§ **EXERCISE PROMPT**: Down to the last character, transcribe every record.

§ **Collected data entries**:

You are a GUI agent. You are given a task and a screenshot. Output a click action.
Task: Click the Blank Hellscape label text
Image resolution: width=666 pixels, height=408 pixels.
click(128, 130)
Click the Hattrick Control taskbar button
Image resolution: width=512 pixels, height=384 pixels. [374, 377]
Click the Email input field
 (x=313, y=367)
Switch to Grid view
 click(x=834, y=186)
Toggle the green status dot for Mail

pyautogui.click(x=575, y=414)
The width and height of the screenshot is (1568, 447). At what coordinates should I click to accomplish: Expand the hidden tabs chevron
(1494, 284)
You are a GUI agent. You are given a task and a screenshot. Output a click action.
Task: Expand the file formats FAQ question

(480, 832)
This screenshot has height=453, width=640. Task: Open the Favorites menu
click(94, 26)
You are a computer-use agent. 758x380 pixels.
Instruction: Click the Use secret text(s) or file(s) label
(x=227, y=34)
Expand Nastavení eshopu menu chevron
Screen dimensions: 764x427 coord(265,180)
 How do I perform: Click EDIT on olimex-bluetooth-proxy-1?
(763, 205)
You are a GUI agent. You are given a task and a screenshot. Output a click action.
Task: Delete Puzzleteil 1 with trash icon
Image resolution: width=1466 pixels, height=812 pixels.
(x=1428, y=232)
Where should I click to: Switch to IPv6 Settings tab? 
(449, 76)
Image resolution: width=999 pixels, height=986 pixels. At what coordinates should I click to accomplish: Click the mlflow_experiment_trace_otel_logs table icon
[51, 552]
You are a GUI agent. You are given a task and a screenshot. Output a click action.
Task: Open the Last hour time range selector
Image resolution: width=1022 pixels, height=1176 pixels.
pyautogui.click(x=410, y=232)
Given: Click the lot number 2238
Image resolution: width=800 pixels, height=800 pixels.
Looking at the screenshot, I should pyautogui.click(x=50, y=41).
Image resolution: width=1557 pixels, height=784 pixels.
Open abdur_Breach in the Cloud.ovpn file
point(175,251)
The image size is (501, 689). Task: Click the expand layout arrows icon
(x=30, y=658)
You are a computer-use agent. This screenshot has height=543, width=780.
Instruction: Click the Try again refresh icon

§ **PROBLEM SOLUTION**:
You are a GUI agent. You are given a task and a screenshot. Output a click action.
Task: Click the Blank Hellscape label text
Image resolution: width=666 pixels, height=408 pixels.
click(128, 130)
Click the Hattrick Control taskbar button
Image resolution: width=512 pixels, height=384 pixels. [374, 377]
Click the Email input field
 (x=313, y=367)
Switch to Grid view
 click(x=834, y=186)
Toggle the green status dot for Mail

pyautogui.click(x=575, y=414)
The width and height of the screenshot is (1568, 447). At what coordinates should I click to accomplish: Expand the hidden tabs chevron
(1494, 284)
You are a GUI agent. You are given a task and a screenshot. Output a click action.
Task: Expand the file formats FAQ question

(480, 832)
This screenshot has height=453, width=640. Task: Open the Favorites menu
click(94, 26)
You are a computer-use agent. 758x380 pixels.
Instruction: Click the Use secret text(s) or file(s) label
(x=227, y=34)
Expand Nastavení eshopu menu chevron
Screen dimensions: 764x427 coord(265,180)
 How do I perform: Click EDIT on olimex-bluetooth-proxy-1?
(763, 205)
You are a GUI agent. You are given a task and a screenshot. Output a click action.
Task: Delete Puzzleteil 1 with trash icon
Image resolution: width=1466 pixels, height=812 pixels.
(x=1428, y=232)
Where should I click to: Switch to IPv6 Settings tab? 
(449, 76)
Image resolution: width=999 pixels, height=986 pixels. At what coordinates should I click to accomplish: Click the mlflow_experiment_trace_otel_logs table icon
[51, 552]
You are a GUI agent. You are given a task and a screenshot. Output a click action.
Task: Open the Last hour time range selector
Image resolution: width=1022 pixels, height=1176 pixels.
pyautogui.click(x=410, y=232)
Given: Click the lot number 2238
Image resolution: width=800 pixels, height=800 pixels.
Looking at the screenshot, I should pyautogui.click(x=50, y=41).
Image resolution: width=1557 pixels, height=784 pixels.
Open abdur_Breach in the Cloud.ovpn file
point(175,251)
The image size is (501, 689). Task: Click the expand layout arrows icon
(x=30, y=658)
You are a computer-use agent. This screenshot has height=543, width=780.
Instruction: Click the Try again refresh icon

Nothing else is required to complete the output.